STATED PROBLEM A. List every actor named in the sentence of the film review that begins "These include."
STATED PROBLEM B. Write the next part of the review of The Princess, picking up after its final sentence.

SELECTION.
--- begin ---

With far less screen time and a lot less fighting, the rest of the cast comes across as stock characters. Fun, but predictable. These include Dominic Cooper as bridegroom and usurper, Olga Kurylenko as his evil henchwoman, Ed Stoppard and Alex Reid as the beleaguered King and Queen, Veronica Ngô as the Princess’s Sensei, and Katelyn Rose Downey as her younger sister.

The fighting (which absorbs some nine-tenths or so of the movie and feels like a computer game come to life) is well-executed and exciting, even if it’s not usually my cup of tea. King is impressive throughout. However, and this may be typical of the genre, there’s not really a story to follow. While Catherine Called Birdy plays out in logical, linear scenes, The Princess simply fights everyone in her path until she’s finally face-to-face with her vile betrothed and then she fights him. She wins — trust me, I’m not spoiling anything — and the kingdom is saved, and her father agrees to make her a knight (something she’s long yearned for) and heir to the throne. The end.

--- end ---

Data on locating visible targets
--- begin ---

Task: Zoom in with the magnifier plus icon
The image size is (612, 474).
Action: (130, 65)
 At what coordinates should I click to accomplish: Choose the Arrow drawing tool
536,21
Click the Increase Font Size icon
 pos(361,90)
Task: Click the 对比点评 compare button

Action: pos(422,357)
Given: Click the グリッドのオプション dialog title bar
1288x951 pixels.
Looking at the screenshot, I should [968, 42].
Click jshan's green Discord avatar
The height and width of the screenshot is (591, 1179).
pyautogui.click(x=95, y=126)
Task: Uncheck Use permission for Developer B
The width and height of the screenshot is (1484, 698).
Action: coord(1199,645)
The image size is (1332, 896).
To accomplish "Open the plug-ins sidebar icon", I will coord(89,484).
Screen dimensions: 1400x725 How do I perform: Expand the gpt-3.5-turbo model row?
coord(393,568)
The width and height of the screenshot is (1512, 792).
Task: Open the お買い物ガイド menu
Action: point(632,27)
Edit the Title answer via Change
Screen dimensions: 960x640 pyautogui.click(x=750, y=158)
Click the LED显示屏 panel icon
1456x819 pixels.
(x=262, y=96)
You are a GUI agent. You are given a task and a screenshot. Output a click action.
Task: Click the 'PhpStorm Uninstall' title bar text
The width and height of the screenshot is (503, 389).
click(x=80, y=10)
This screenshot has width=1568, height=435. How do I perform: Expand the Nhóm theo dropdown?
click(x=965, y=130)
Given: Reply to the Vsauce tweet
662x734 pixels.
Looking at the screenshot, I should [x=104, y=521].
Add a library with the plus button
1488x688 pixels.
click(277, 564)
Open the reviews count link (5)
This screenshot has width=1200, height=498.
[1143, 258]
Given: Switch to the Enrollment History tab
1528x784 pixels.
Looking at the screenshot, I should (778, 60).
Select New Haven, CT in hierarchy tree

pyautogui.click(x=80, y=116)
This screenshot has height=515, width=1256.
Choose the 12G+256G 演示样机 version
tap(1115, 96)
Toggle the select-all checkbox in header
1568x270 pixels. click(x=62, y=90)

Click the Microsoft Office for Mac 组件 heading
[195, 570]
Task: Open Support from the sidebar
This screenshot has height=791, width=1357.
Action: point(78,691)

--- end ---

EXPECTED ANSWER A.
Dominic Cooper
Olga Kurylenko
Ed Stoppard
Alex Reid
Veronica Ngô
Katelyn Rose Downey

EXPECTED ANSWER B.
The princess (we never do learn her name, which is dehumanizing) creates her own happy ending by being as ruthless and violent as a man. A step forward for women, maybe, but not for humankind. Birdy creates her happy ending by challenging assumptions and, after slowly winning the support of those around her, rewriting rules so they are better suited to everyone. As her story ends, she wishes she could “Help every girl in the world.” Dunham’s delightful movie is a step in the right direction.

Catherine Called Birdy is available in select theatres and on Amazon Prime.

The Princess is available on Hulu on-demand.